#### Task details
Please rewrite only the records from the line containing "How do I perform: Open the Cần" through the line containing "coord(358,139)", requests included, and multiply every click coordinate in the answers by 0.6, rounding to whole numbers with halves rounded up. Leave the pictures out of your answer.

#### Dataset excerpts
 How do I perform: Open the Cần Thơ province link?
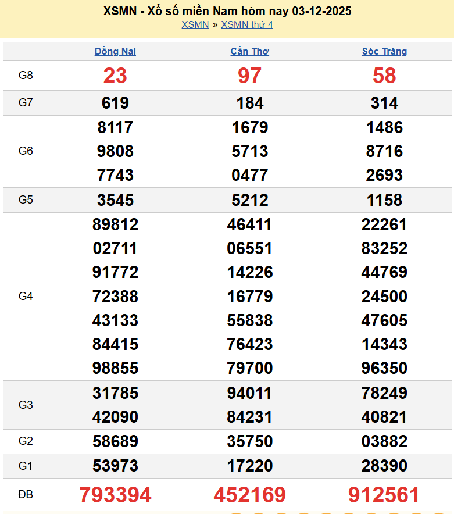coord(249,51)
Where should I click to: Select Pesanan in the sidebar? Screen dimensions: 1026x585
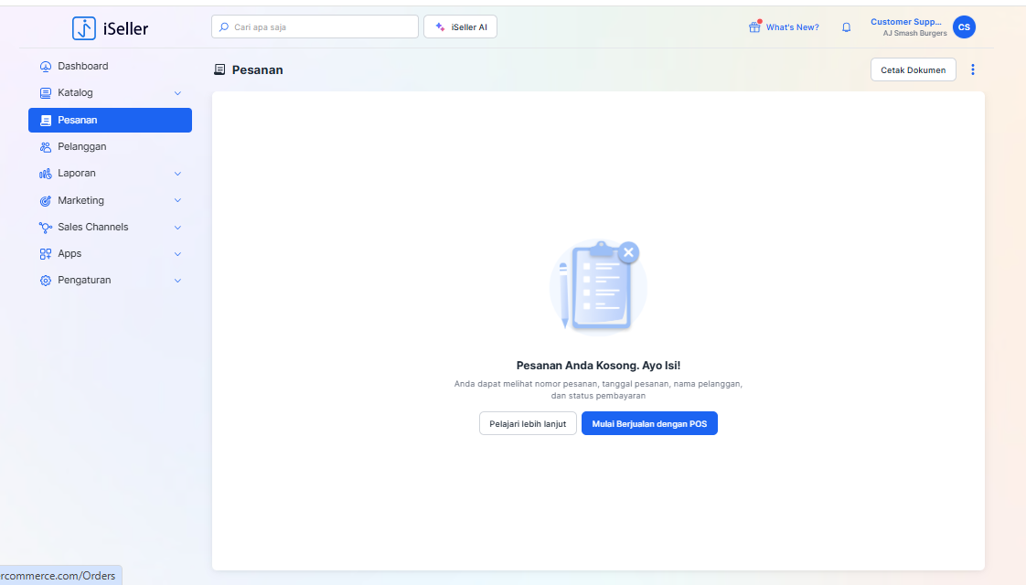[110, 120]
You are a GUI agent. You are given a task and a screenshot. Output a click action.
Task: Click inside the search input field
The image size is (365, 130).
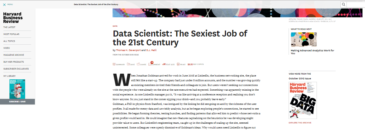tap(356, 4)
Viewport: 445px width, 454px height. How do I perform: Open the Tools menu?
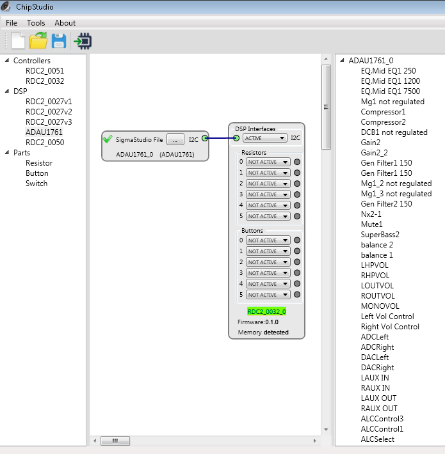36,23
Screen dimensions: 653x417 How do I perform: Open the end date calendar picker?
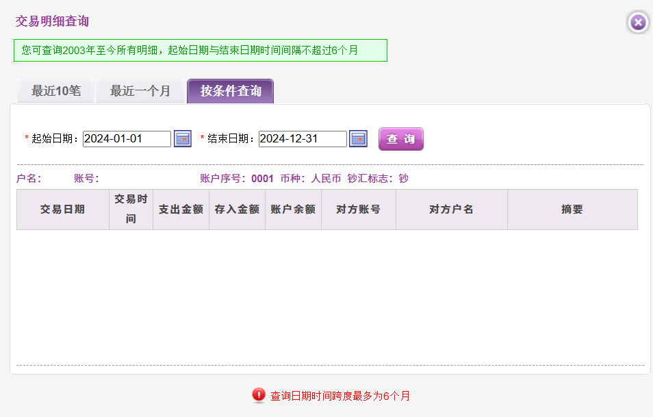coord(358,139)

---

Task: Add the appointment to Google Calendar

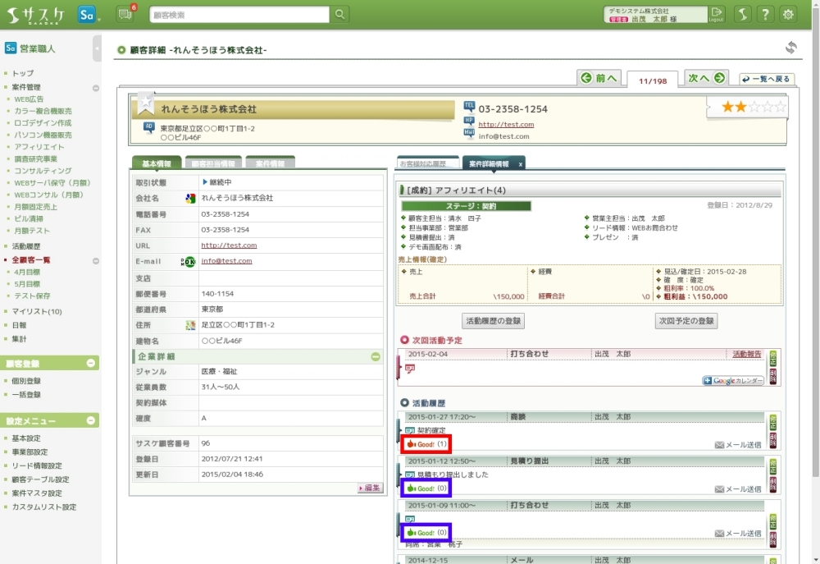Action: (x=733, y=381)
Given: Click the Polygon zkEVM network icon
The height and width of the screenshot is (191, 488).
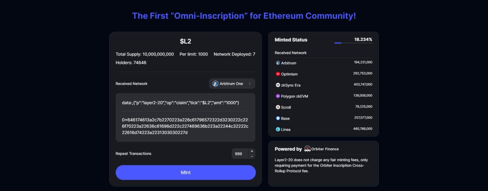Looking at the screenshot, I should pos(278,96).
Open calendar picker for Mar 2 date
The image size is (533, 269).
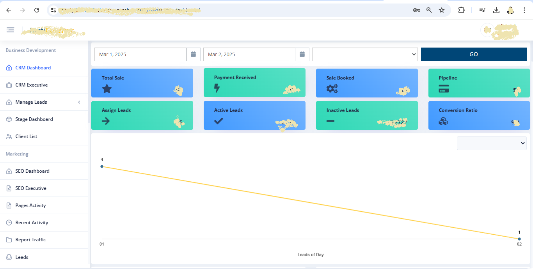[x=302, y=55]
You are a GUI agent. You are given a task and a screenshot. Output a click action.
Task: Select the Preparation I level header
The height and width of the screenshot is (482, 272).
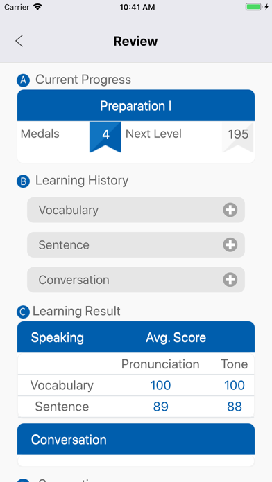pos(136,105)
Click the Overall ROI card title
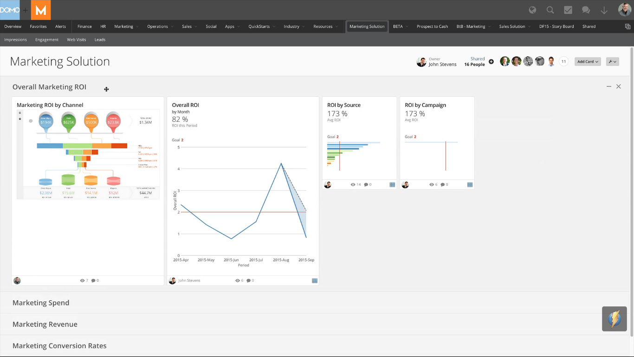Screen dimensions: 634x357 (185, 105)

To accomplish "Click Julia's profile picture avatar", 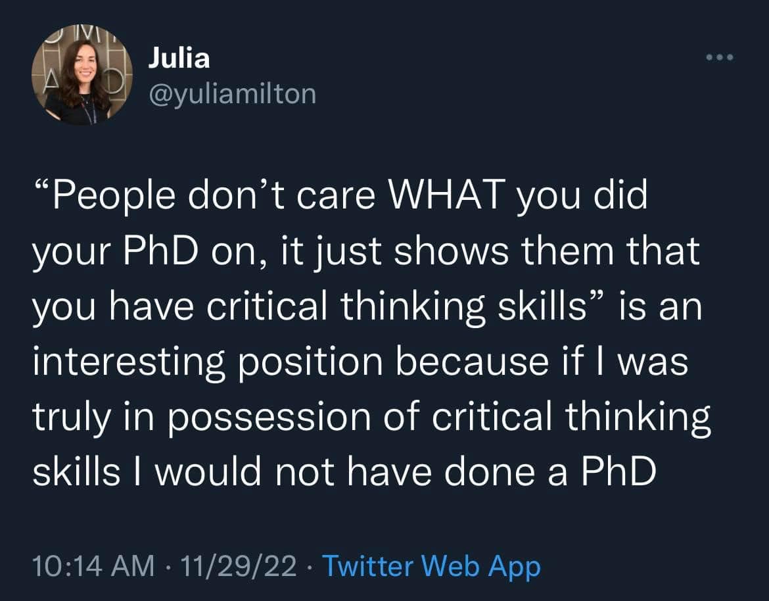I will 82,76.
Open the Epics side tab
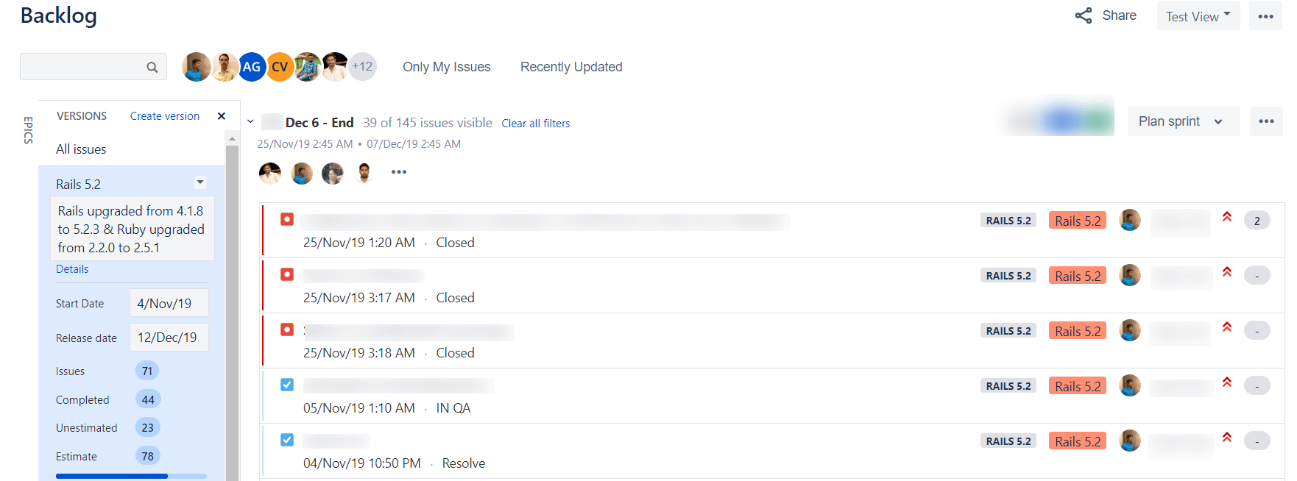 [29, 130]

--

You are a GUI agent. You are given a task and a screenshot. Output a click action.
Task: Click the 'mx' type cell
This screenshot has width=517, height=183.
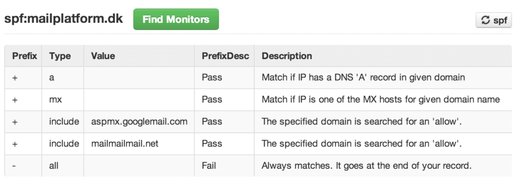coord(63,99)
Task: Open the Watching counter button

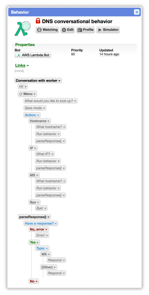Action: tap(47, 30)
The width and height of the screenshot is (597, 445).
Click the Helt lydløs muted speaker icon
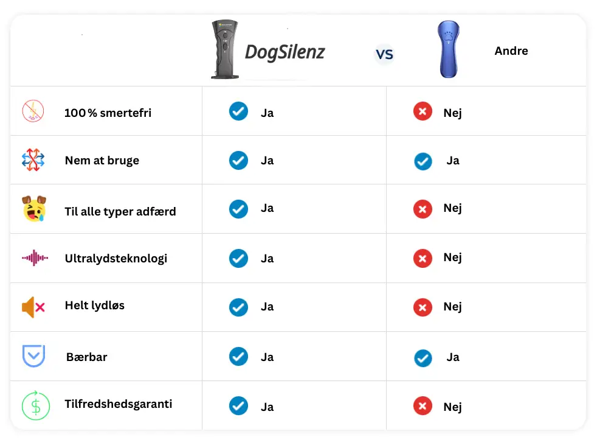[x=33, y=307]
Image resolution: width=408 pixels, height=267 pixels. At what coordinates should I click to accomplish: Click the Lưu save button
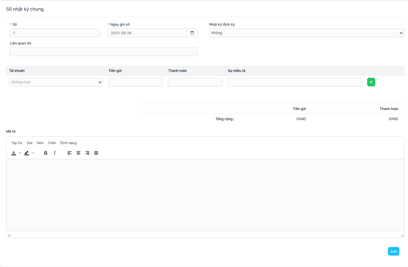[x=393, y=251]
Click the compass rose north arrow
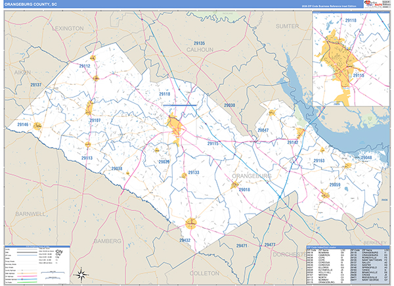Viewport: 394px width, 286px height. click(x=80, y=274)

#### Answer to this problem
 How do I perform: Open the Cần Thơ province link?
coord(149,31)
Where should I click to: Select Pesanan in the sidebar? Screen dimensions: 1026x585
[66, 72]
You are a GUI agent. You are given a task and a screenshot. Output a click action.
Task: Click inside the search input field
The image size is (365, 130).
tap(214, 2)
Viewport: 445px width, 454px height. How do I perform: Open the Tools menu?
22,14
Screen dimensions: 653x417 How do I perform: Open the end date calendar picker?
coord(215,83)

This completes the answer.